*Recorded information*
---*---

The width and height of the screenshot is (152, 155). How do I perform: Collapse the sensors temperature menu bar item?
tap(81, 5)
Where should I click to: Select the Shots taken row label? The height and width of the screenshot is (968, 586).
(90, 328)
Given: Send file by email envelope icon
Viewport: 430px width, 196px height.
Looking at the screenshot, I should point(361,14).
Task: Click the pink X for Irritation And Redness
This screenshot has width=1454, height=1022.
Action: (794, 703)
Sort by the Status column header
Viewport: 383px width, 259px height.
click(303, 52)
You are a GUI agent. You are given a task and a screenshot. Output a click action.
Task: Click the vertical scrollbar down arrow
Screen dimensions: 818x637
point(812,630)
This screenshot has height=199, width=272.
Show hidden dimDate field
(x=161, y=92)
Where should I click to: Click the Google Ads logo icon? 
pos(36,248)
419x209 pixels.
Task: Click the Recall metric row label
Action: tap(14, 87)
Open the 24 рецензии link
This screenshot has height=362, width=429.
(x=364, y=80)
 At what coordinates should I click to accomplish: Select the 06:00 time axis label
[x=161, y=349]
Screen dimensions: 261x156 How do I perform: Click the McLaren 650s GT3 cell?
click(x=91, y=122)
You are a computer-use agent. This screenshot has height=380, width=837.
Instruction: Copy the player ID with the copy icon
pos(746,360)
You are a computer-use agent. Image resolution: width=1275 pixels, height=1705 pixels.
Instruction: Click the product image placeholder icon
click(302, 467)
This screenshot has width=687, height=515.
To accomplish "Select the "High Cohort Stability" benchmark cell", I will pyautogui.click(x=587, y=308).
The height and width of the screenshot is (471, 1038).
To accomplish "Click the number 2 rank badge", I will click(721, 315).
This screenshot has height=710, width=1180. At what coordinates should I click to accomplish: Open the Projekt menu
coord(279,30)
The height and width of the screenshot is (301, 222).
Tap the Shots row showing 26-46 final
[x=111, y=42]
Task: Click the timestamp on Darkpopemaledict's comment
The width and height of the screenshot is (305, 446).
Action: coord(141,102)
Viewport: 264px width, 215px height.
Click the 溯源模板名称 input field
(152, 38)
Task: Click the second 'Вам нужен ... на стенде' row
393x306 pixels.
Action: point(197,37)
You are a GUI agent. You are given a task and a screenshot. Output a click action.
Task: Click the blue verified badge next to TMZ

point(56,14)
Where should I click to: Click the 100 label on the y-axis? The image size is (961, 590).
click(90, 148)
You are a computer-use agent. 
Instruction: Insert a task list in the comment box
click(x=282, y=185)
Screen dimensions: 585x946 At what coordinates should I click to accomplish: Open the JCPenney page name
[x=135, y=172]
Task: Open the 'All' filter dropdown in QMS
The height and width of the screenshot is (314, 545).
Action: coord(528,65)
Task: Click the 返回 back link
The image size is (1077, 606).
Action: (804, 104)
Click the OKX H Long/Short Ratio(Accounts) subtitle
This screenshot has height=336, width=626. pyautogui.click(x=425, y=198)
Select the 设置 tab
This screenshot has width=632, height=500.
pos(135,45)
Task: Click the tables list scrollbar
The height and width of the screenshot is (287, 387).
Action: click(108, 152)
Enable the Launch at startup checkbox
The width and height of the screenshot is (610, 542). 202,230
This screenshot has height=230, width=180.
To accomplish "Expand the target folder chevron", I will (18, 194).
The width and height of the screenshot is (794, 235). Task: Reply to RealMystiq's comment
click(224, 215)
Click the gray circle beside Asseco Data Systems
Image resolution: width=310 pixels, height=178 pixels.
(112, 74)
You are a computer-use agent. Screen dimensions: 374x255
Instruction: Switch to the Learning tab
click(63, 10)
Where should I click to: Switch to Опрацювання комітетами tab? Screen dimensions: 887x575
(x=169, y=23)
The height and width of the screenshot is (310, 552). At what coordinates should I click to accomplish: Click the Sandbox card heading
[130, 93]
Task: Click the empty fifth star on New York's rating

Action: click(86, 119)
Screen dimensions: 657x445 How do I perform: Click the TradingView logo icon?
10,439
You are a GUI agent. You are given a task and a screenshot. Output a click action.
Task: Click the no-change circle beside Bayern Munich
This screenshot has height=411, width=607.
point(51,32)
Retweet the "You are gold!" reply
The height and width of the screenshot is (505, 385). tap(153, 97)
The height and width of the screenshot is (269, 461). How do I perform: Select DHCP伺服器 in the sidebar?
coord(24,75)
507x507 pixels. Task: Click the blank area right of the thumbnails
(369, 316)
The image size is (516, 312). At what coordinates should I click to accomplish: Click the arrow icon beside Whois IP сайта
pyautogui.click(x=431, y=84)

---*---

*What the task requires*
Each record must be copied out exactly and in full.

*Answer below*
The width and height of the screenshot is (152, 155). How do I perform: Collapse the sensors temperature menu bar item?
tap(81, 5)
Where should I click to: Select the Shots taken row label? The height and width of the screenshot is (968, 586).
(90, 328)
Given: Send file by email envelope icon
Viewport: 430px width, 196px height.
Looking at the screenshot, I should point(361,14).
Task: Click the pink X for Irritation And Redness
This screenshot has width=1454, height=1022.
Action: (794, 703)
Sort by the Status column header
Viewport: 383px width, 259px height.
click(303, 52)
You are a GUI agent. You are given a task and a screenshot. Output a click action.
Task: Click the vertical scrollbar down arrow
Screen dimensions: 818x637
point(812,630)
This screenshot has height=199, width=272.
Show hidden dimDate field
(x=161, y=92)
Where should I click to: Click the Google Ads logo icon? 
pos(36,248)
419x209 pixels.
Task: Click the Recall metric row label
Action: tap(14, 87)
Open the 24 рецензии link
This screenshot has height=362, width=429.
(x=364, y=80)
 At what coordinates should I click to accomplish: Select the 06:00 time axis label
[x=161, y=349]
Screen dimensions: 261x156 How do I perform: Click the McLaren 650s GT3 cell?
click(x=91, y=122)
You are a computer-use agent. This screenshot has height=380, width=837.
Instruction: Copy the player ID with the copy icon
pos(746,360)
You are a computer-use agent. Image resolution: width=1275 pixels, height=1705 pixels.
Instruction: Click the product image placeholder icon
click(302, 467)
This screenshot has width=687, height=515.
To accomplish "Select the "High Cohort Stability" benchmark cell", I will pyautogui.click(x=587, y=308).
The height and width of the screenshot is (471, 1038).
To accomplish "Click the number 2 rank badge", I will click(721, 315).
This screenshot has height=710, width=1180. At what coordinates should I click to accomplish: Open the Projekt menu
coord(279,30)
The height and width of the screenshot is (301, 222).
Tap the Shots row showing 26-46 final
[x=111, y=42]
Task: Click the timestamp on Darkpopemaledict's comment
The width and height of the screenshot is (305, 446).
Action: coord(141,102)
Viewport: 264px width, 215px height.
Click the 溯源模板名称 input field
(152, 38)
Task: Click the second 'Вам нужен ... на стенде' row
393x306 pixels.
Action: point(197,37)
You are a GUI agent. You are given a task and a screenshot. Output a click action.
Task: Click the blue verified badge next to TMZ

point(56,14)
Where should I click to: Click the 100 label on the y-axis? The image size is (961, 590).
click(90, 148)
You are a computer-use agent. 
Instruction: Insert a task list in the comment box
click(x=282, y=185)
Screen dimensions: 585x946 At what coordinates should I click to accomplish: Open the JCPenney page name
[x=135, y=172]
Task: Open the 'All' filter dropdown in QMS
The height and width of the screenshot is (314, 545).
Action: coord(528,65)
Task: Click the 返回 back link
The image size is (1077, 606).
Action: (804, 104)
Click the OKX H Long/Short Ratio(Accounts) subtitle
This screenshot has height=336, width=626. pyautogui.click(x=425, y=198)
Select the 设置 tab
This screenshot has width=632, height=500.
pos(135,45)
Task: Click the tables list scrollbar
The height and width of the screenshot is (287, 387).
Action: click(108, 152)
Enable the Launch at startup checkbox
The width and height of the screenshot is (610, 542). 202,230
This screenshot has height=230, width=180.
To accomplish "Expand the target folder chevron", I will (18, 194).
The width and height of the screenshot is (794, 235). Task: Reply to RealMystiq's comment
click(224, 215)
Click the gray circle beside Asseco Data Systems
Image resolution: width=310 pixels, height=178 pixels.
(112, 74)
You are a computer-use agent. Screen dimensions: 374x255
Instruction: Switch to the Learning tab
click(63, 10)
Where should I click to: Switch to Опрацювання комітетами tab? Screen dimensions: 887x575
(x=169, y=23)
The height and width of the screenshot is (310, 552). At what coordinates should I click to accomplish: Click the Sandbox card heading
[130, 93]
Task: Click the empty fifth star on New York's rating

Action: click(86, 119)
Screen dimensions: 657x445 How do I perform: Click the TradingView logo icon?
10,439
You are a GUI agent. You are given a task and a screenshot. Output a click action.
Task: Click the no-change circle beside Bayern Munich
This screenshot has height=411, width=607.
point(51,32)
Retweet the "You are gold!" reply
The height and width of the screenshot is (505, 385). tap(153, 97)
The height and width of the screenshot is (269, 461). How do I perform: Select DHCP伺服器 in the sidebar?
coord(24,75)
507x507 pixels. Task: Click the blank area right of the thumbnails
(369, 316)
The image size is (516, 312). At what coordinates should I click to accomplish: Click the arrow icon beside Whois IP сайта
pyautogui.click(x=431, y=84)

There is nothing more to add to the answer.